(Selected passage begins)

Mom forgives after loss of daughter
Jolyn Bryan, Gleaner Writer
"We are all human. We make mistakes. That is her mistake. And I forgive her."
Nayeeka Clarke Baker was speaking about the female driver whose Infiniti QX SUV struck and killed her 16-year-old daughter, Sunietta Williams, earlier this month.
Clarke Baker, who was one of the first people on the scene of the accident, which occurred at Poor Man's Corner in St Thomas, said she begged the woman to help take her daughter to the hospital.
"She said, 'I can't put her on the back seat because I have a cake on the back seat.' People were saying that I should curse and lick her down, but I couldn't do it," she said.
No charges have been laid against the driver.
Clarke Baker's resilient and forgiving spirit comes from what seems to be a strong reliance on the Word of God, and the belief that all things happen for the purpose God has intended.
"Sometimes what we take for earthly grief is victory in Heaven. Me and you don't know if one day down the line, my daughter would be turned back from God, turn her back on God, and do things that God wouldn't like. So maybe she doing that now, it would look to us like wickedness, but maybe she save Sunietta."
Despite the sense of reassurance that she will see her daughter again, Clarke Baker and her family have been shaken by the loss of the 16-year-old, who was in the middle of her end-of-term examinations at Yallahs High School.
Friends, relatives and fellow students have expressed shock and deep sorrow at the death of the girl, who they described as friendly and always smiling, but quiet and shy.
Her sister, Ambrozine Williams, who Sunietta was closest to in age and with whom she attended school, is especially hurt by the loss of her constant companion, but has also taken comfort from her faith.

(Selected passage ends)
(Excerpted records begins)

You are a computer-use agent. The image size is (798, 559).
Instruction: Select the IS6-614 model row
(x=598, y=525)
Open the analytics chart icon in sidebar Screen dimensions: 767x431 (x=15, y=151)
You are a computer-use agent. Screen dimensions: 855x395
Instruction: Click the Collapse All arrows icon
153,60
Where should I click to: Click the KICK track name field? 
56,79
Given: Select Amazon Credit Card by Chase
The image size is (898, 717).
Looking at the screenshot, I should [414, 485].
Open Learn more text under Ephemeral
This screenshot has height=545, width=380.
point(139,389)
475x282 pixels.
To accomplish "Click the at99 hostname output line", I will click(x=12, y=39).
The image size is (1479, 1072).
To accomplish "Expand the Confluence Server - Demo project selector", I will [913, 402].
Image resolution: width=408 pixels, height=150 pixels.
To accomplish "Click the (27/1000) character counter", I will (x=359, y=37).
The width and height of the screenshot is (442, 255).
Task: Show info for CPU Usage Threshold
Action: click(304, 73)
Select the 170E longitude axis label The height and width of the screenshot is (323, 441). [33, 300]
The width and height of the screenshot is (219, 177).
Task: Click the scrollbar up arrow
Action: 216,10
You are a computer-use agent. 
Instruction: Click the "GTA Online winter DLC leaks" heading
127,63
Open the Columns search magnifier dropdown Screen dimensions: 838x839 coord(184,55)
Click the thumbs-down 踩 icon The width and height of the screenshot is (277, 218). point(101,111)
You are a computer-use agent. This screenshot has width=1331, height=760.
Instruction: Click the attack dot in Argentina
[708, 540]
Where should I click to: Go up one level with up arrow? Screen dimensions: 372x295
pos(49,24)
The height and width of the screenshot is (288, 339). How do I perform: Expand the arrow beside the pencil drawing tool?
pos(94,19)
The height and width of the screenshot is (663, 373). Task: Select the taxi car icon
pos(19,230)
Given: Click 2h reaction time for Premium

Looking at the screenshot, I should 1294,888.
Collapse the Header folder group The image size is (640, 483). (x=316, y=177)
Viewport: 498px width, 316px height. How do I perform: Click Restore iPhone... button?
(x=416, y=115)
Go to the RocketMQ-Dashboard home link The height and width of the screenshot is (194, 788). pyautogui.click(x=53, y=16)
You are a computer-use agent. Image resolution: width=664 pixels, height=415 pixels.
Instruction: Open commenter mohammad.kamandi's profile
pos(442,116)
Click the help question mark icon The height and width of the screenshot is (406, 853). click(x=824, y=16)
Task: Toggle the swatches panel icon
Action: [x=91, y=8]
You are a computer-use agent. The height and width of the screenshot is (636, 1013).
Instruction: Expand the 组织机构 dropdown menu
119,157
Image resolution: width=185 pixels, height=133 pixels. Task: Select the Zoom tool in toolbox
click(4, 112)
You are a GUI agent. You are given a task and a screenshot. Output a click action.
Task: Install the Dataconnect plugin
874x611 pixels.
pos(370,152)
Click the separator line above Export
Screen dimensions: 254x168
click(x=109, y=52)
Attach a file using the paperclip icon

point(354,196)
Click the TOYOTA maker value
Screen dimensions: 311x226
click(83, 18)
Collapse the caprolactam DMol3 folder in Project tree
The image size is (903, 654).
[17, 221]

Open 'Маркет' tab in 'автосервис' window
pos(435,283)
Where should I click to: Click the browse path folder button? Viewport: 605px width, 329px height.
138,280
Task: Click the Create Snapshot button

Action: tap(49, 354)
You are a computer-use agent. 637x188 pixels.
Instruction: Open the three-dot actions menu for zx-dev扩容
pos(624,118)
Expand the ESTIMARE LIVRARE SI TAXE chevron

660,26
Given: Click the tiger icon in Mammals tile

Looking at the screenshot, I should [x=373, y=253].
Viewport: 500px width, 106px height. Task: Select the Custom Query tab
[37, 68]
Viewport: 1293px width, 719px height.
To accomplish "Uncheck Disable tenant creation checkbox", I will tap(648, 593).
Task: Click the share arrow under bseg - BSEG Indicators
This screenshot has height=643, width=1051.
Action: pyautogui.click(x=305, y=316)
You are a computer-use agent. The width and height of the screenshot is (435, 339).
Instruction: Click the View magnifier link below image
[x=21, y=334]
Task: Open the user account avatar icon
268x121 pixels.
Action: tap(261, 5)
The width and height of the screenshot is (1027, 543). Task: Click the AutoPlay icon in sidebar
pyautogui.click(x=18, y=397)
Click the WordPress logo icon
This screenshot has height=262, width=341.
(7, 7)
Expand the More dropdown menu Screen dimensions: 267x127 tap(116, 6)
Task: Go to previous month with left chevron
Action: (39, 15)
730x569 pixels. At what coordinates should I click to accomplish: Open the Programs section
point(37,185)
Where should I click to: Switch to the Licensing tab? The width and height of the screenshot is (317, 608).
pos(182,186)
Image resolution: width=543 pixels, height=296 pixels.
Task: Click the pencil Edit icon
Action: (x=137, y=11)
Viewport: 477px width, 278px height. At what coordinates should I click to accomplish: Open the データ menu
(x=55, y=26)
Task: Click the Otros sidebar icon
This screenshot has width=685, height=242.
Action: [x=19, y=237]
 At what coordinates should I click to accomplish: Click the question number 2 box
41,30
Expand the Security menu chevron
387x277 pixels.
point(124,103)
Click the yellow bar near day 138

(Excerpted records ends)

[Prompt 1] Please list every person named with both a first and a last name in the news article about Sunietta Williams.
[Prompt 2] Extend the news article about Sunietta Williams, picking up after its last sentence.

[Exercise output 1]
Jolyn Bryan
Nayeeka Clarke Baker
Sunietta Williams
Ambrozine Williams

[Exercise output 2]
"I have asked God to help me so that when I remember Sunietta, I remember her with a smile, and not with grief, 'cause I know is God take her and I know she is in Heaven right now, eating apple," Ambrozine said.
Along with the support of her church sisters and the small community of Cuba in Poor Man's Corner, Clarke Baker said being able to talk to other parents who have suffered the loss of a child has also brought her comfort.
She said having the empathy of others who understand her feelings has made her find hope that one day she will be able to remember her daughter without tears.
The family is also taking advantage of counselling arranged by the St Thomas police's Victim Support Unit.
Similar arrangements have been made by the Ministry of Education for students at the Yallahs High School to help those affected work through their grief.
Simone Wilkes and Sheldon Howell, guidance counsellors at the school, said that Sunietta's classmates and friends have been taking advantage of the sessions, and that counselling would be available for those who need it long term.
Clarke Baker, in the wake of her daughter's death, said she regretted not being able to do more for her.
"If I did know that God was going to take Sunietta so soon, maybe I would go beg and put together what she ask me for when she ask me. I was saying when she big, she will have it, but if I did know that she wasn't going live to see the bigness, I would find it," she said.
She is appealing for parents to demonstrate love to their children, to remind them how valuable and precious they are, and to not take them for granted.